== Action item ==
Using the data that follows, return exactly the lines from the one that contains "Click the last praying hands emoji" through the one that contains "Given: Click the Clear filters link", ends included.
Start of Data to process
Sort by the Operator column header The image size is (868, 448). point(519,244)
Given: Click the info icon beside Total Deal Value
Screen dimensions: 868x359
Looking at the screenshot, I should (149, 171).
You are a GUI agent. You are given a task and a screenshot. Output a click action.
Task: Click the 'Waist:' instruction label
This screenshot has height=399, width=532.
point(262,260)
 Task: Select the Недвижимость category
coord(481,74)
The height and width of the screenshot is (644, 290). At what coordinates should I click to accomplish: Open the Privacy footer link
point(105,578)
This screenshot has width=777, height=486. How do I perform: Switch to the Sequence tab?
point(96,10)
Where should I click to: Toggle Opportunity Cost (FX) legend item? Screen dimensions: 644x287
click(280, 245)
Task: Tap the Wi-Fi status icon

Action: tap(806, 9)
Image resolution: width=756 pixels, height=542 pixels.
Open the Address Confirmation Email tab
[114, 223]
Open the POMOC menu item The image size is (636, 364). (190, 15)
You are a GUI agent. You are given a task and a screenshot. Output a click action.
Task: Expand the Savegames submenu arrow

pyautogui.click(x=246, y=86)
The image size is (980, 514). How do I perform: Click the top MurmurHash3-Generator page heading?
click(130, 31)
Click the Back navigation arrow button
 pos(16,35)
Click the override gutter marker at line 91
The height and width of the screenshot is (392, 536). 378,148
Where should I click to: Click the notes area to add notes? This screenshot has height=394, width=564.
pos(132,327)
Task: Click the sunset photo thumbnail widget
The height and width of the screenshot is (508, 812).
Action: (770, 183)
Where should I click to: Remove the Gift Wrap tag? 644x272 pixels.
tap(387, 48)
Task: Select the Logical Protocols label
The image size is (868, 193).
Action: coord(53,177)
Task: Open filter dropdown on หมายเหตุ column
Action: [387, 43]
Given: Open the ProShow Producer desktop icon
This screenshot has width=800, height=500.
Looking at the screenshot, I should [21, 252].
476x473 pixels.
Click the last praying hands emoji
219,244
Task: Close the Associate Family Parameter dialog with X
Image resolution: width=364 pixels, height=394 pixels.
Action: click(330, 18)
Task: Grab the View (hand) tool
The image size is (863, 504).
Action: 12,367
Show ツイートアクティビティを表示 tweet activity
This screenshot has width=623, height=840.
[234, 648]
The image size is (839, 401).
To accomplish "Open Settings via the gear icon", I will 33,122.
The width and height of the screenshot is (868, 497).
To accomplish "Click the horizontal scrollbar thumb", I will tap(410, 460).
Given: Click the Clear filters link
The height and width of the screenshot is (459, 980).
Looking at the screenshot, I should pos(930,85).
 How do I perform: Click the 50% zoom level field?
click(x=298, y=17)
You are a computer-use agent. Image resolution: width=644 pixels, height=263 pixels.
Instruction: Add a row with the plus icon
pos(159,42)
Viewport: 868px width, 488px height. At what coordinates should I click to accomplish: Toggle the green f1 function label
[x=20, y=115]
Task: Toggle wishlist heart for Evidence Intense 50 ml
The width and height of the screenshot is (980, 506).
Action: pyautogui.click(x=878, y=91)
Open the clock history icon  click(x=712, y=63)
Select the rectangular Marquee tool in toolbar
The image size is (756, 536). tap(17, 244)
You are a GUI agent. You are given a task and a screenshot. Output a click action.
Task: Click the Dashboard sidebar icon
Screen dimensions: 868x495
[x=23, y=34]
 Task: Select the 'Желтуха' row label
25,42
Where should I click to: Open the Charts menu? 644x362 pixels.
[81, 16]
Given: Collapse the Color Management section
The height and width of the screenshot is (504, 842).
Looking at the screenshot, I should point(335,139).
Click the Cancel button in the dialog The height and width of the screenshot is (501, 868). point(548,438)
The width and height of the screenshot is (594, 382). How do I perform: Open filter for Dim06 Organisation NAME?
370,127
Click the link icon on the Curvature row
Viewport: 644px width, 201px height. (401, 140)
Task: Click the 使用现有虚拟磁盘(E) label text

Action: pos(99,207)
End of Data to process
== The answer ==
Click the last praying hands emoji
219,244
Task: Close the Associate Family Parameter dialog with X
Image resolution: width=364 pixels, height=394 pixels.
Action: click(330, 18)
Task: Grab the View (hand) tool
The image size is (863, 504).
Action: 12,367
Show ツイートアクティビティを表示 tweet activity
This screenshot has width=623, height=840.
[234, 648]
The image size is (839, 401).
To accomplish "Open Settings via the gear icon", I will 33,122.
The width and height of the screenshot is (868, 497).
To accomplish "Click the horizontal scrollbar thumb", I will tap(410, 460).
Given: Click the Clear filters link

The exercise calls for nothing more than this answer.